DATA RECORDS Start Marker
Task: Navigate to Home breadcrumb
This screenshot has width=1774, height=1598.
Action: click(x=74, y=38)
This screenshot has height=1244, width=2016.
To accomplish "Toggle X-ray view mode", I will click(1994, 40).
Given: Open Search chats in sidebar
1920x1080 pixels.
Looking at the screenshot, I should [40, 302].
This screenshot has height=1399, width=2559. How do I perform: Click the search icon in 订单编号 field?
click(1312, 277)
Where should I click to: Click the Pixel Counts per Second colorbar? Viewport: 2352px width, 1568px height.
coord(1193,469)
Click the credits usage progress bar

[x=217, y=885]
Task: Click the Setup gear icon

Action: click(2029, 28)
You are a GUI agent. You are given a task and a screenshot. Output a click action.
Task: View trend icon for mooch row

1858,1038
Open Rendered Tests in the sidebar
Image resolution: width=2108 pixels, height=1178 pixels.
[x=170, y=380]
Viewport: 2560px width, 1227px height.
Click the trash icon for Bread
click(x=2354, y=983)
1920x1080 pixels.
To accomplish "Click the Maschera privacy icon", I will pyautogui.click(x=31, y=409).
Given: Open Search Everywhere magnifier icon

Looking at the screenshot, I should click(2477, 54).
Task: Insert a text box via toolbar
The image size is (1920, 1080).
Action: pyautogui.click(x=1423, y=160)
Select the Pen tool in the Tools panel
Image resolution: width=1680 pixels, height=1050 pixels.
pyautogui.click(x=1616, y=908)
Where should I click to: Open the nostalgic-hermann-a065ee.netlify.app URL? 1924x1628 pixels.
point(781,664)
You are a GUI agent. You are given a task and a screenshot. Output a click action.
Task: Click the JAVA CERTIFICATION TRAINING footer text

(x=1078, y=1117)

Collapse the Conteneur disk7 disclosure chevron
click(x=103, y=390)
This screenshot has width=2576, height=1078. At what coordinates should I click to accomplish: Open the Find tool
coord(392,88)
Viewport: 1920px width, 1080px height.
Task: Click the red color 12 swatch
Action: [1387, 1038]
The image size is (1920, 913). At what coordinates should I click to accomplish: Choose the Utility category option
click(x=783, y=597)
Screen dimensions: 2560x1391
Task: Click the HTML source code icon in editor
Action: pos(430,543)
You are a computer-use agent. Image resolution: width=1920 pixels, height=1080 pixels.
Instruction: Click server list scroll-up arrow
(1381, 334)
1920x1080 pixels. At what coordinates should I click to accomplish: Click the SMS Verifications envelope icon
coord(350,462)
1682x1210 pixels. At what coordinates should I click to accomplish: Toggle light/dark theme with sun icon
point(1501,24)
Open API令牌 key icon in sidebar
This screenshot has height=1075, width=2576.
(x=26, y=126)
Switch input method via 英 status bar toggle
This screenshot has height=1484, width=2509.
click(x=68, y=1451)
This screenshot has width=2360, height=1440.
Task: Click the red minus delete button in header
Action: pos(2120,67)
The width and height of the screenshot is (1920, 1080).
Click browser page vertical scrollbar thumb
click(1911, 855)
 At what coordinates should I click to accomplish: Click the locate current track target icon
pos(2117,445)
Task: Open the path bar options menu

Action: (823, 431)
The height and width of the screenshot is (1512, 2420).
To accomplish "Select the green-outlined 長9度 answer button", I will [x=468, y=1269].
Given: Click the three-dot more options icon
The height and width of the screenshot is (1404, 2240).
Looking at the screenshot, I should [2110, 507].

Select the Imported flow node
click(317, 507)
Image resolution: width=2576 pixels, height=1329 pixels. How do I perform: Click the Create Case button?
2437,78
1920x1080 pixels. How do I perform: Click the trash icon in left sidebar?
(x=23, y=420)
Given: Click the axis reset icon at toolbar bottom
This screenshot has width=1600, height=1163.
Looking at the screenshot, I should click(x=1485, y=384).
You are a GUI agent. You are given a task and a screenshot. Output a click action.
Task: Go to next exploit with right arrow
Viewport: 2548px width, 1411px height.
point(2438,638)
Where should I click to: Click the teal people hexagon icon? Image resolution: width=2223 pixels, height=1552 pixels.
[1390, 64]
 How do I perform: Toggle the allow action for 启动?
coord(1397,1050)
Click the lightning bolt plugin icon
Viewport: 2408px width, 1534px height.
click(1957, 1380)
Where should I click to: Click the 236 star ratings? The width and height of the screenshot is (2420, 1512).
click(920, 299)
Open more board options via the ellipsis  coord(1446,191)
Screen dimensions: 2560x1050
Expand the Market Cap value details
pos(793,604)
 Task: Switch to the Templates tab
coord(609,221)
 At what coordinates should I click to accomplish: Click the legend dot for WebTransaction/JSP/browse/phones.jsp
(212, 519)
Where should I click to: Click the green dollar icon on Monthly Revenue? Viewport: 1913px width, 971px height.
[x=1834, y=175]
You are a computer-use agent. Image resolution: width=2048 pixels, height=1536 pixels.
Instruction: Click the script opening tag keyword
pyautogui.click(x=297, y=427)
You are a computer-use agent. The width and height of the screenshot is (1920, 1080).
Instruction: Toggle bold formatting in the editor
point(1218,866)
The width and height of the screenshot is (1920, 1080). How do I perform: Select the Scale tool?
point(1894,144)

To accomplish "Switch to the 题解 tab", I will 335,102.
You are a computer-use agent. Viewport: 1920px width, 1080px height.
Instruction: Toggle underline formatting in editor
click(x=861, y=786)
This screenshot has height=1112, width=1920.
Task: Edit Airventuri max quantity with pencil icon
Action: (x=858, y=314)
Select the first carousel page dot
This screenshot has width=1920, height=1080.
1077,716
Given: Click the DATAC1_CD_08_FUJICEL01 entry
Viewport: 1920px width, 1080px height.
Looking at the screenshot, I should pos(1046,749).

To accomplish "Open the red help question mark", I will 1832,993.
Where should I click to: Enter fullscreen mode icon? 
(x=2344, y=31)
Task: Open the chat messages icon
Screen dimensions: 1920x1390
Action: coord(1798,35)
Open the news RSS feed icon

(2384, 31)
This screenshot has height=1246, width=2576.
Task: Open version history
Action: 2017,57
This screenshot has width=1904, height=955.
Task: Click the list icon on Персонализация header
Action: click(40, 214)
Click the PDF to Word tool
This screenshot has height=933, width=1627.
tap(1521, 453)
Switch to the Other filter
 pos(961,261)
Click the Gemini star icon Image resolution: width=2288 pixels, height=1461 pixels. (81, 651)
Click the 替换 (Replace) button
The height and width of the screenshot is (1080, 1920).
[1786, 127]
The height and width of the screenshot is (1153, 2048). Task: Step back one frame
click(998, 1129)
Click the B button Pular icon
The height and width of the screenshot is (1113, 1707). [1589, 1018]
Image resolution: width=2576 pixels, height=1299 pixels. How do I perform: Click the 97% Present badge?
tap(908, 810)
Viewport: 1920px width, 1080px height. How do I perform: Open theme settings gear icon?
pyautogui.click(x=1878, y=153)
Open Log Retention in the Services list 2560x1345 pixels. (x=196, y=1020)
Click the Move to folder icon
DATA RECORDS End Marker
■ PROBLEM:
Reproduce the entries above in full, exactly as they read.

■ ANSWER AREA:
Task: Navigate to Home breadcrumb
This screenshot has width=1774, height=1598.
Action: click(x=74, y=38)
This screenshot has height=1244, width=2016.
To accomplish "Toggle X-ray view mode", I will click(1994, 40).
Given: Open Search chats in sidebar
1920x1080 pixels.
Looking at the screenshot, I should [40, 302].
This screenshot has height=1399, width=2559. How do I perform: Click the search icon in 订单编号 field?
click(1312, 277)
Where should I click to: Click the Pixel Counts per Second colorbar? Viewport: 2352px width, 1568px height.
coord(1193,469)
Click the credits usage progress bar

[x=217, y=885]
Task: Click the Setup gear icon

Action: click(2029, 28)
You are a GUI agent. You are given a task and a screenshot. Output a click action.
Task: View trend icon for mooch row

1858,1038
Open Rendered Tests in the sidebar
Image resolution: width=2108 pixels, height=1178 pixels.
[x=170, y=380]
Viewport: 2560px width, 1227px height.
Click the trash icon for Bread
click(x=2354, y=983)
1920x1080 pixels.
To accomplish "Click the Maschera privacy icon", I will pyautogui.click(x=31, y=409).
Given: Open Search Everywhere magnifier icon

Looking at the screenshot, I should click(2477, 54).
Task: Insert a text box via toolbar
The image size is (1920, 1080).
Action: pyautogui.click(x=1423, y=160)
Select the Pen tool in the Tools panel
Image resolution: width=1680 pixels, height=1050 pixels.
pyautogui.click(x=1616, y=908)
Where should I click to: Open the nostalgic-hermann-a065ee.netlify.app URL? 1924x1628 pixels.
point(781,664)
You are a GUI agent. You are given a task and a screenshot. Output a click action.
Task: Click the JAVA CERTIFICATION TRAINING footer text

(x=1078, y=1117)

Collapse the Conteneur disk7 disclosure chevron
click(x=103, y=390)
This screenshot has width=2576, height=1078. At what coordinates should I click to accomplish: Open the Find tool
coord(392,88)
Viewport: 1920px width, 1080px height.
Task: Click the red color 12 swatch
Action: [1387, 1038]
The image size is (1920, 913). At what coordinates should I click to accomplish: Choose the Utility category option
click(x=783, y=597)
Screen dimensions: 2560x1391
Task: Click the HTML source code icon in editor
Action: pos(430,543)
You are a computer-use agent. Image resolution: width=1920 pixels, height=1080 pixels.
Instruction: Click server list scroll-up arrow
(1381, 334)
1920x1080 pixels. At what coordinates should I click to accomplish: Click the SMS Verifications envelope icon
coord(350,462)
1682x1210 pixels. At what coordinates should I click to accomplish: Toggle light/dark theme with sun icon
point(1501,24)
Open API令牌 key icon in sidebar
This screenshot has height=1075, width=2576.
(x=26, y=126)
Switch input method via 英 status bar toggle
This screenshot has height=1484, width=2509.
click(x=68, y=1451)
This screenshot has width=2360, height=1440.
Task: Click the red minus delete button in header
Action: pos(2120,67)
The width and height of the screenshot is (1920, 1080).
Click browser page vertical scrollbar thumb
click(1911, 855)
 At what coordinates should I click to accomplish: Click the locate current track target icon
pos(2117,445)
Task: Open the path bar options menu

Action: (823, 431)
The height and width of the screenshot is (1512, 2420).
To accomplish "Select the green-outlined 長9度 answer button", I will [x=468, y=1269].
Given: Click the three-dot more options icon
The height and width of the screenshot is (1404, 2240).
Looking at the screenshot, I should [2110, 507].

Select the Imported flow node
click(317, 507)
Image resolution: width=2576 pixels, height=1329 pixels. How do I perform: Click the Create Case button?
2437,78
1920x1080 pixels. How do I perform: Click the trash icon in left sidebar?
(x=23, y=420)
Given: Click the axis reset icon at toolbar bottom
This screenshot has width=1600, height=1163.
Looking at the screenshot, I should click(x=1485, y=384).
You are a GUI agent. You are given a task and a screenshot. Output a click action.
Task: Go to next exploit with right arrow
Viewport: 2548px width, 1411px height.
point(2438,638)
Where should I click to: Click the teal people hexagon icon? Image resolution: width=2223 pixels, height=1552 pixels.
[1390, 64]
 How do I perform: Toggle the allow action for 启动?
coord(1397,1050)
Click the lightning bolt plugin icon
Viewport: 2408px width, 1534px height.
click(1957, 1380)
Where should I click to: Click the 236 star ratings? The width and height of the screenshot is (2420, 1512).
click(920, 299)
Open more board options via the ellipsis  coord(1446,191)
Screen dimensions: 2560x1050
Expand the Market Cap value details
pos(793,604)
 Task: Switch to the Templates tab
coord(609,221)
 At what coordinates should I click to accomplish: Click the legend dot for WebTransaction/JSP/browse/phones.jsp
(212, 519)
Where should I click to: Click the green dollar icon on Monthly Revenue? Viewport: 1913px width, 971px height.
[x=1834, y=175]
You are a computer-use agent. Image resolution: width=2048 pixels, height=1536 pixels.
Instruction: Click the script opening tag keyword
pyautogui.click(x=297, y=427)
You are a computer-use agent. The width and height of the screenshot is (1920, 1080).
Instruction: Toggle bold formatting in the editor
point(1218,866)
The width and height of the screenshot is (1920, 1080). How do I perform: Select the Scale tool?
point(1894,144)

To accomplish "Switch to the 题解 tab", I will 335,102.
You are a computer-use agent. Viewport: 1920px width, 1080px height.
Instruction: Toggle underline formatting in editor
click(x=861, y=786)
This screenshot has height=1112, width=1920.
Task: Edit Airventuri max quantity with pencil icon
Action: (x=858, y=314)
Select the first carousel page dot
This screenshot has width=1920, height=1080.
1077,716
Given: Click the DATAC1_CD_08_FUJICEL01 entry
Viewport: 1920px width, 1080px height.
Looking at the screenshot, I should pos(1046,749).

To accomplish "Open the red help question mark", I will 1832,993.
Where should I click to: Enter fullscreen mode icon? 
(x=2344, y=31)
Task: Open the chat messages icon
Screen dimensions: 1920x1390
Action: coord(1798,35)
Open the news RSS feed icon

(2384, 31)
This screenshot has height=1246, width=2576.
Task: Open version history
Action: 2017,57
This screenshot has width=1904, height=955.
Task: Click the list icon on Персонализация header
Action: click(40, 214)
Click the PDF to Word tool
This screenshot has height=933, width=1627.
tap(1521, 453)
Switch to the Other filter
 pos(961,261)
Click the Gemini star icon Image resolution: width=2288 pixels, height=1461 pixels. (81, 651)
Click the 替换 (Replace) button
The height and width of the screenshot is (1080, 1920).
[1786, 127]
The height and width of the screenshot is (1153, 2048). Task: Step back one frame
click(998, 1129)
Click the B button Pular icon
The height and width of the screenshot is (1113, 1707). [1589, 1018]
Image resolution: width=2576 pixels, height=1299 pixels. How do I perform: Click the 97% Present badge?
tap(908, 810)
Viewport: 1920px width, 1080px height. How do I perform: Open theme settings gear icon?
pyautogui.click(x=1878, y=153)
Open Log Retention in the Services list 2560x1345 pixels. (x=196, y=1020)
Click the Move to folder icon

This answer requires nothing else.